----- Given data -----
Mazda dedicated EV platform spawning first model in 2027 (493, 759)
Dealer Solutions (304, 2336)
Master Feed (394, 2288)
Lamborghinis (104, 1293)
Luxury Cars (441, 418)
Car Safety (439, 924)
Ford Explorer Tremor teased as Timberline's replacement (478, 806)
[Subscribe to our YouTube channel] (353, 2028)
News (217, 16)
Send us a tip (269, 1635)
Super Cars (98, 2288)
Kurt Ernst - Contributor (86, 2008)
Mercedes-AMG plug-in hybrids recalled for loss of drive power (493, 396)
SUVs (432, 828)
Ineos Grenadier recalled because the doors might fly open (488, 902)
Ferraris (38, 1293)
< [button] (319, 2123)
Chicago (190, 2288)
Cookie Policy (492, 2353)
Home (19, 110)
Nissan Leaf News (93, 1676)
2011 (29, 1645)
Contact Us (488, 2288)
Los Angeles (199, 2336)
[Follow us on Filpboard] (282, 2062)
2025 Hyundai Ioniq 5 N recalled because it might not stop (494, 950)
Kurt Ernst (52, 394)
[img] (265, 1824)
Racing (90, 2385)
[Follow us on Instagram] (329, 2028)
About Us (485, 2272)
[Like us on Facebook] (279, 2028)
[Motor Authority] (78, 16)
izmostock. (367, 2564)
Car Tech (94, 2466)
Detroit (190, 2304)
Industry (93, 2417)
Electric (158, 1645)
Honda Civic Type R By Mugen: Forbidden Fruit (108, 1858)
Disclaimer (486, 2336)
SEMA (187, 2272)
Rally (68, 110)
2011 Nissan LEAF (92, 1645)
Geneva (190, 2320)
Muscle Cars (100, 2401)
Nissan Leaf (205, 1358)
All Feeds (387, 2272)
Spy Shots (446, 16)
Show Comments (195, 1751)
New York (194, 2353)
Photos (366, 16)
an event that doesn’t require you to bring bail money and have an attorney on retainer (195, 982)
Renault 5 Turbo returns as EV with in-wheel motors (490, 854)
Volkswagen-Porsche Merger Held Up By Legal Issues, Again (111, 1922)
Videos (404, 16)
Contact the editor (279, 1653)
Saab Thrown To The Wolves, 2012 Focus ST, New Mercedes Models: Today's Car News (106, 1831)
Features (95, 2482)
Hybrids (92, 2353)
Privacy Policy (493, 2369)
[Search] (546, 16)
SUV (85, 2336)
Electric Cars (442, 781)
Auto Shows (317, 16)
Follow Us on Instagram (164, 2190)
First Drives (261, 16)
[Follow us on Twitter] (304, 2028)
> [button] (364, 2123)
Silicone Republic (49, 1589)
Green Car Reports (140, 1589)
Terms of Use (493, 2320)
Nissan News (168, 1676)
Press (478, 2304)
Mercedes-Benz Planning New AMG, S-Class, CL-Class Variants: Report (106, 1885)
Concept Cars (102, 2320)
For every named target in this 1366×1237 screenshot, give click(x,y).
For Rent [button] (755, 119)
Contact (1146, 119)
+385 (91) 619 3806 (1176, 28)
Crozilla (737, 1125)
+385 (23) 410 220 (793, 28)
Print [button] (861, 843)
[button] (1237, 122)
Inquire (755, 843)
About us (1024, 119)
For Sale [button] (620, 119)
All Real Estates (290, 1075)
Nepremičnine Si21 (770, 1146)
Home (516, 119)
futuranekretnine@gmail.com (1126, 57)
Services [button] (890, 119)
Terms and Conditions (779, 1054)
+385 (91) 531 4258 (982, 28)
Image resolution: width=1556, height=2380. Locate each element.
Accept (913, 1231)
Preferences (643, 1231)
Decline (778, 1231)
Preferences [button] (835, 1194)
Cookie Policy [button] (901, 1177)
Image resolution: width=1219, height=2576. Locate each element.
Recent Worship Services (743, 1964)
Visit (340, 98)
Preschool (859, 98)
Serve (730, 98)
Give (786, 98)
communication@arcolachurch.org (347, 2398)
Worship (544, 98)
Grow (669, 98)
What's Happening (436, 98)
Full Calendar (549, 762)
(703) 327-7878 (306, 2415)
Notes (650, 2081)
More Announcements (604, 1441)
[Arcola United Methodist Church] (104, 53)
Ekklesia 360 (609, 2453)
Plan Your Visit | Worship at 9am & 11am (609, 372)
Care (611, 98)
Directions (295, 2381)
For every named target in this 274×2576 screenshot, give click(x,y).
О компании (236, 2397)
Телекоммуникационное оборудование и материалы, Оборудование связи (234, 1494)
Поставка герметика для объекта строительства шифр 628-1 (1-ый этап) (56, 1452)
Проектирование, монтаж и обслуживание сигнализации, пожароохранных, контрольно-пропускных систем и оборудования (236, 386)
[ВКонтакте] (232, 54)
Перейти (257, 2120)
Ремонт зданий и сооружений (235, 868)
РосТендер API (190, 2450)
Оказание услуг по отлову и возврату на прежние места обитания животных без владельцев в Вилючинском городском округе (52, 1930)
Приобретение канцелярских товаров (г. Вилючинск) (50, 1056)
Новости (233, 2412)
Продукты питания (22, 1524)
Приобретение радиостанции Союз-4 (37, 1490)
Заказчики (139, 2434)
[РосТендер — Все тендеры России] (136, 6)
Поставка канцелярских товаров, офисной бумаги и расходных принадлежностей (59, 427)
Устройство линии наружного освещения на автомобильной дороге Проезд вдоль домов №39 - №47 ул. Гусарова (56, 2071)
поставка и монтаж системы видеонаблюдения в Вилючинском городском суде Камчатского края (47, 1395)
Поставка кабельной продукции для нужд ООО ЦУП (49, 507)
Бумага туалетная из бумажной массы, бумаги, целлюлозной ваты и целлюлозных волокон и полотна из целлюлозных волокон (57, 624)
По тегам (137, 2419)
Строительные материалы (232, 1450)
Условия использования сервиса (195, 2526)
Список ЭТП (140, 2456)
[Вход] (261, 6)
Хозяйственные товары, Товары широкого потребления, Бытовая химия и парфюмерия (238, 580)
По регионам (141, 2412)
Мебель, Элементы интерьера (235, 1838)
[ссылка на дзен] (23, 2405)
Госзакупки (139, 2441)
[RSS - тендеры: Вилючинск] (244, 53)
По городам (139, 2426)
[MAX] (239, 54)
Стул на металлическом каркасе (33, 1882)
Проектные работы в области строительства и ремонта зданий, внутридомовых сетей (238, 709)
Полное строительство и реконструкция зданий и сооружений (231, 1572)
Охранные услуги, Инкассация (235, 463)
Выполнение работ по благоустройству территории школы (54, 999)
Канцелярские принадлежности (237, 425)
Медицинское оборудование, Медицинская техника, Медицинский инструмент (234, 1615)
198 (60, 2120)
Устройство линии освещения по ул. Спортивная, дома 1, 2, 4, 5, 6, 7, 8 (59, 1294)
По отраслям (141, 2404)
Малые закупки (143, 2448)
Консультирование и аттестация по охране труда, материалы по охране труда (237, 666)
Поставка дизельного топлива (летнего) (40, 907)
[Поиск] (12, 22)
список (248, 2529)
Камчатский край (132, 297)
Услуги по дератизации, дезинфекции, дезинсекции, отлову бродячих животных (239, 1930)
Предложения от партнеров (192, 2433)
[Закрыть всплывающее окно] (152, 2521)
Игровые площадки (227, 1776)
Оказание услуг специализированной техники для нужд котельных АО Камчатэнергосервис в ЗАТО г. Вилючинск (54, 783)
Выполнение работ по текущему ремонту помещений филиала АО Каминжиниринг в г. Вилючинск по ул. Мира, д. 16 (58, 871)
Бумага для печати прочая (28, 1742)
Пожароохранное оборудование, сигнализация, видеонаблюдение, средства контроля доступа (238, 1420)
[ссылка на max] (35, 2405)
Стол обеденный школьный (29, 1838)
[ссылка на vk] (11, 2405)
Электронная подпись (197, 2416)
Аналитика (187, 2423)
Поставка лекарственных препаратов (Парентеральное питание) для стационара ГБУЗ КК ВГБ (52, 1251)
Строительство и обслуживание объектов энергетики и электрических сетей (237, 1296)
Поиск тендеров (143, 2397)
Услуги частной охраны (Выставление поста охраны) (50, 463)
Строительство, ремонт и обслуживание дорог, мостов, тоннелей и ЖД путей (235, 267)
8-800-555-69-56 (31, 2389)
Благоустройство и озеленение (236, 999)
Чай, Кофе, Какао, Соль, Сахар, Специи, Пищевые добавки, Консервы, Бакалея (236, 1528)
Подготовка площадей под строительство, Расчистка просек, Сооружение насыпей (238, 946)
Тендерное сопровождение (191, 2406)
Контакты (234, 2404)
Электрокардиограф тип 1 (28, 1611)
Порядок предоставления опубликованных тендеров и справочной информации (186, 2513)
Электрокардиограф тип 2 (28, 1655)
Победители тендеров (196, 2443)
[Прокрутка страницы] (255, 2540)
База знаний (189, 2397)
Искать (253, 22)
-----
**Exercise objective**
Reproduce the lines of the entries above from the one with "[ВКонтакте] (232, 54)" to the one with "Хозяйственные товары, Товары", both included, exactly and without any other line.

**Task result**
[ВКонтакте] (232, 54)
Перейти (257, 2120)
Ремонт зданий и сооружений (235, 868)
РосТендер API (190, 2450)
Оказание услуг по отлову и возврату на прежние места обитания животных без владельцев в Вилючинском городском округе (52, 1930)
Приобретение канцелярских товаров (г. Вилючинск) (50, 1056)
Новости (233, 2412)
Продукты питания (22, 1524)
Приобретение радиостанции Союз-4 (37, 1490)
Заказчики (139, 2434)
[РосТендер — Все тендеры России] (136, 6)
Поставка канцелярских товаров, офисной бумаги и расходных принадлежностей (59, 427)
Устройство линии наружного освещения на автомобильной дороге Проезд вдоль домов №39 - №47 ул. Гусарова (56, 2071)
поставка и монтаж системы видеонаблюдения в Вилючинском городском суде Камчатского края (47, 1395)
Поставка кабельной продукции для нужд ООО ЦУП (49, 507)
Бумага туалетная из бумажной массы, бумаги, целлюлозной ваты и целлюлозных волокон и полотна из целлюлозных волокон (57, 624)
По тегам (137, 2419)
Строительные материалы (232, 1450)
Условия использования сервиса (195, 2526)
Список ЭТП (140, 2456)
[Вход] (261, 6)
Хозяйственные товары, Товары широкого потребления, Бытовая химия и парфюмерия (238, 580)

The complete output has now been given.